The first porch monkey

 It’s gotten rather difficult for me lately to muster up any great surprise over the startlingly racist bile spewing out of the right, since the frequency and proud frankness is enough to make anyone’s already dizzy head spin.  Listening to a Republican on TV lately is not unlike listening to my Grandmother, Etta, back in the 70′s, talking about “darkies” “knowing their place,” or worse, not.  And just as embarrassing.

Just when I thought that the hillbilly hate fest would either have to wind down or declare itself a farcical sitcom like “All in the Family,” along comes a GOP activist from South Carolina who actually made me waste some perfectly good booze and several pilfered Starbucks napkins wiping up the monitor, while gasping helplessly.

The story begins innocently enough; a gorilla escapes from the Riverbank Zoo in Columbia, South Carolina, causing some local consternation.  Then, and I couldn’t make this up if I tried, SCGOP activist and perennial GOP candidate Rusty DePass (his real name) declared, before the media, that the escapee must be a relative of First Lady Michelle Obama.  Unable to immediately reach Jonah Goldberg or Rush Limbaugh by telephone for a revisionist history escape hatch, this proud Confederate-American “recovered” by saying that he meant only that the First Lady’s misguided belief in evolution led him to conclude that, she was in fact related to the errant ape.  He helpfully provided a made-up quote to bolster this odd thesis, which was instantly debunked.  Whew, that was close.  What might have been rightly thought both racist and idiotic therefore became both a sop to the anti-evolution right and a “dark” hint at yet another liberal conspiracy.

Those righties can certainly think on their feet.

15 Comments

  1. heru-ur says:

    Hag, two things.

    Item one: “hillbilly hate fest”. I wish that you could find another epithet.

    “Hillbilly is a term referring to people who dwell in rural, mountainous areas of the United States, primarily Appalachia and the Ozarks.
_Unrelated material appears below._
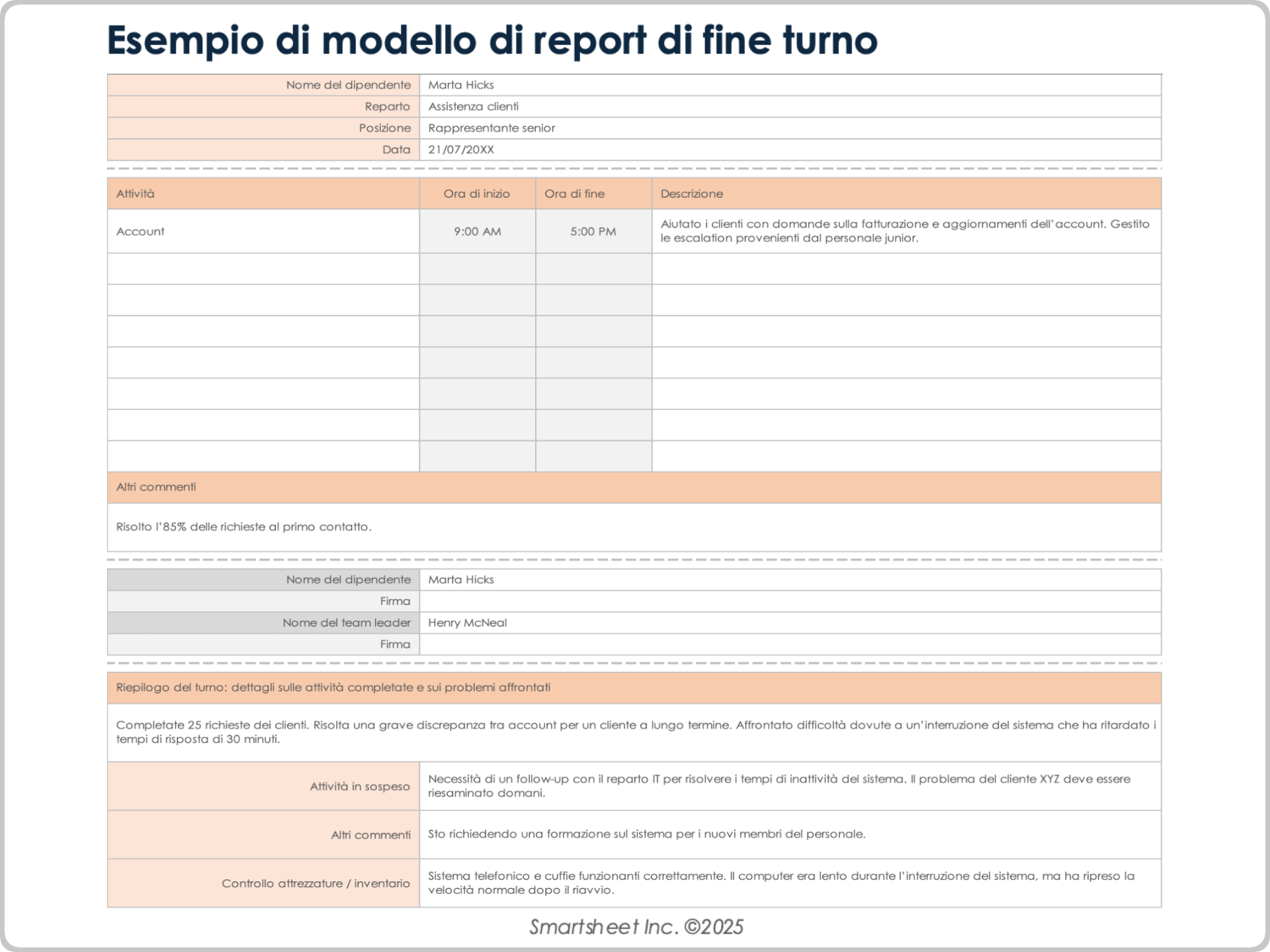Screen dimensions: 1270x952
Task: Select the employee name field showing Marta Hicks
Action: coord(463,85)
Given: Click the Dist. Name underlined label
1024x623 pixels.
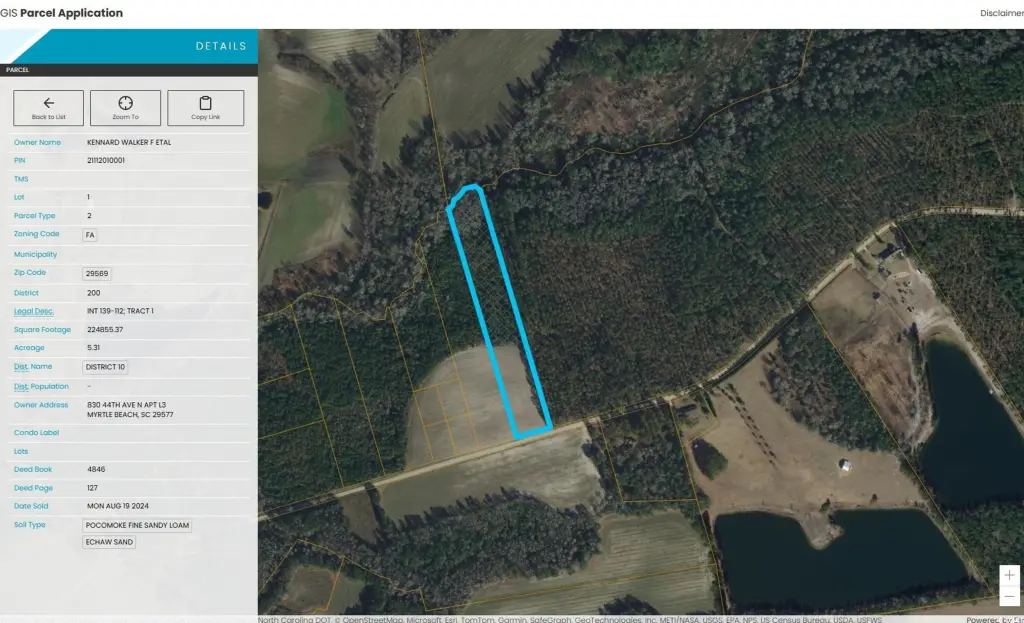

Due to its strongly stereotypical connotations, the term is frequently considered derogatory, and so is usually offensive to those Americans of Ozarkan and Appalachian heritage.”

    It really, really offends my wife to hear the term used. To call her a hillbilly is akin to calling an African-American a “nigger”. You get the same emotional response.

    I was shown a movie in a college class in 1974 that was from the 40s, I think. It showed whites in NYC sending blacks (portrayed in that horrible way they did back then) to capture some hillbillies to display in the city zoo. The message was there was only one class lower than the black and they were not human but rather, animals fit only to display in a zoo.

    Item two. The fellow did not have to think on his feet as “a monkey’s uncle” and so forth are common terms in that state — the cop-out was just sitting there for him.

    Anyway, good post. I hope the hillbilly criticism is not taken as some sort of an attack — meant as a reminder that even we mountain folk are still people.

    • cocktailhag says:

      As a left-coaster, I use the term metaphorically, and am only disparaging values rather than geographic origins. My own father, from Montana, embodies the racist, hillbilly hate-fest mentality as much as anyone, and spent most of his life with sagebrush and tumbleweed. Not a hill in sight, nearly as I could see.
      Attitudes, not origins, are damning. I guess in the future I should use a more inclusive metaphor.
      I’m sheltered here, amid the sword ferns and slugs, and rain until July 5.

      • heru-ur says:

        Hag,

        Sorry to hear about your father. My own believed that there was part of God in every person and was the perfect Union Democrat of his era.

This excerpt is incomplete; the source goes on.